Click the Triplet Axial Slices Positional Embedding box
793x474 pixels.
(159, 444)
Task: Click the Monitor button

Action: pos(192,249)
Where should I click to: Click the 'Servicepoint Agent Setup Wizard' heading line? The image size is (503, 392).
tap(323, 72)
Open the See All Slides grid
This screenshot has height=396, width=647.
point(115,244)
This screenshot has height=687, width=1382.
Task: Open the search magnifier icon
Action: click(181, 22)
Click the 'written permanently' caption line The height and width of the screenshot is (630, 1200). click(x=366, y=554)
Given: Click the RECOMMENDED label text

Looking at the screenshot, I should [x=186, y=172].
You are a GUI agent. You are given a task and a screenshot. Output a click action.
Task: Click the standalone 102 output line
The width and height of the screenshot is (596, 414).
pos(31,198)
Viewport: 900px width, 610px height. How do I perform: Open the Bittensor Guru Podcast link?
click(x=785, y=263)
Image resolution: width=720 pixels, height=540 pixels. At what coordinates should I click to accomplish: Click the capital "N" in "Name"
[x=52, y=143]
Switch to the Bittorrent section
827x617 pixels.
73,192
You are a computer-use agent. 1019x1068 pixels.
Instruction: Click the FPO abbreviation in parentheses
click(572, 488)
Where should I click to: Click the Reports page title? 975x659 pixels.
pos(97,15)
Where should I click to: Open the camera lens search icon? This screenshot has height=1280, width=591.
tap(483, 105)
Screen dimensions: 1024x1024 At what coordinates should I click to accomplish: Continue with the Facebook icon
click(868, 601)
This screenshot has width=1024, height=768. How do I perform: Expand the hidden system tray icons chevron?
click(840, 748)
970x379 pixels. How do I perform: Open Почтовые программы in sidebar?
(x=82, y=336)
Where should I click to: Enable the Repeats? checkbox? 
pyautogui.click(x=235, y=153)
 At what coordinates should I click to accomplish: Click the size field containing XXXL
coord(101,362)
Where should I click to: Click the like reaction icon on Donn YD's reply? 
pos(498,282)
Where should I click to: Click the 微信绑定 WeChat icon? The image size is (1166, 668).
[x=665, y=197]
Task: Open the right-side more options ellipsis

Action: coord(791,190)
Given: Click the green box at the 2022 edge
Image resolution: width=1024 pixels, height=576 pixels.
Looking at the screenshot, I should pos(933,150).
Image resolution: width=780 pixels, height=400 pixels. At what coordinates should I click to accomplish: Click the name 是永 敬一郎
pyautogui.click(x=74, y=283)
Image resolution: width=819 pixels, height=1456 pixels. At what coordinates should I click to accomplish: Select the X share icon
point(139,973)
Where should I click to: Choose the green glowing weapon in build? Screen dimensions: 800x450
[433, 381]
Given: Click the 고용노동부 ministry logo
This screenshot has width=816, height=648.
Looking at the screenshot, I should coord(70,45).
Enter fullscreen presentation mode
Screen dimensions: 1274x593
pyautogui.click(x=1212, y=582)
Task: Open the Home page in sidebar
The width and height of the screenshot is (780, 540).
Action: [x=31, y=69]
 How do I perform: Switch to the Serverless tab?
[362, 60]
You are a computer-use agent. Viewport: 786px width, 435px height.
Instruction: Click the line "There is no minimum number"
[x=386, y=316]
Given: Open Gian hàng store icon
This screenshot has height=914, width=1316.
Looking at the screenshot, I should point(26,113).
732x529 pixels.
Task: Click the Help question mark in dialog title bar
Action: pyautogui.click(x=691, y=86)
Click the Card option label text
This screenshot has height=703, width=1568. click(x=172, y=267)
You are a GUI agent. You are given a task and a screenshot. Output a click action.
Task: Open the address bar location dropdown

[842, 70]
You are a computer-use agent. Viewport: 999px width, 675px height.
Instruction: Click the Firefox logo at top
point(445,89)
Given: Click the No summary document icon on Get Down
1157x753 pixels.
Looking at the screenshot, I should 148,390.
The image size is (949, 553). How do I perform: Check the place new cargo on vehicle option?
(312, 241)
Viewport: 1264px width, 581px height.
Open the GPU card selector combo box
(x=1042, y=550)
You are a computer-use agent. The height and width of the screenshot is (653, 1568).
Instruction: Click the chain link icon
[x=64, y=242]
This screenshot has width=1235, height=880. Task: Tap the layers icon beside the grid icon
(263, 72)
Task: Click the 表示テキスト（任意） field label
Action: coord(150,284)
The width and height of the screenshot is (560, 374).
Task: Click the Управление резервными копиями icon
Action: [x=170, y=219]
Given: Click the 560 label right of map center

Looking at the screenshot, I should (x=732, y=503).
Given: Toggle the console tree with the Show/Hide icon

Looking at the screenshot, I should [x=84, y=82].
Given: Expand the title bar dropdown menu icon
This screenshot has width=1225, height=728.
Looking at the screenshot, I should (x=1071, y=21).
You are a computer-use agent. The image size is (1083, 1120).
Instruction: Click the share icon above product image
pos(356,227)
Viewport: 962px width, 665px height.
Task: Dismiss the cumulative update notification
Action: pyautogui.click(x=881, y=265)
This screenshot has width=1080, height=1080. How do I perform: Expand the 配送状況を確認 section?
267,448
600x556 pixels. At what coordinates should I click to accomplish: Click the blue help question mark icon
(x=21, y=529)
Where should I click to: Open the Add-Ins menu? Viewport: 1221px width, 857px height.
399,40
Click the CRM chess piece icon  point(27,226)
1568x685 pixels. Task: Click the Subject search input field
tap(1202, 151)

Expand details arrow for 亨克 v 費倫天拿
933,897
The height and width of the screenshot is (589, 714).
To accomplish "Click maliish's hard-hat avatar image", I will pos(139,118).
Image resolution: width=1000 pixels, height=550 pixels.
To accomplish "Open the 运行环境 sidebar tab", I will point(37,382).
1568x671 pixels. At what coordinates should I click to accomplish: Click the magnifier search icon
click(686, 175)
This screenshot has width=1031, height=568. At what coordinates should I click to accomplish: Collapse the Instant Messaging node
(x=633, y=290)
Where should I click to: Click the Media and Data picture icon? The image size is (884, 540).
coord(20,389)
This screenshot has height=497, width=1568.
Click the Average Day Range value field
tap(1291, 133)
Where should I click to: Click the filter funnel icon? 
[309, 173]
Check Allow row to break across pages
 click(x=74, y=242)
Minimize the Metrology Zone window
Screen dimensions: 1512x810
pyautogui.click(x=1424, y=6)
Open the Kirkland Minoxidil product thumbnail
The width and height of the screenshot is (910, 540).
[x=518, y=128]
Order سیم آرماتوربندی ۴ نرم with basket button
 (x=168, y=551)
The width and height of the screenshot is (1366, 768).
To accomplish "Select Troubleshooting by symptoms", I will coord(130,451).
● ● ● ● ● ● ●
WORK ORDER: How many of the lines above contain "computer"? Give the number by itself.

ANSWER TO THIS PROBLEM: 5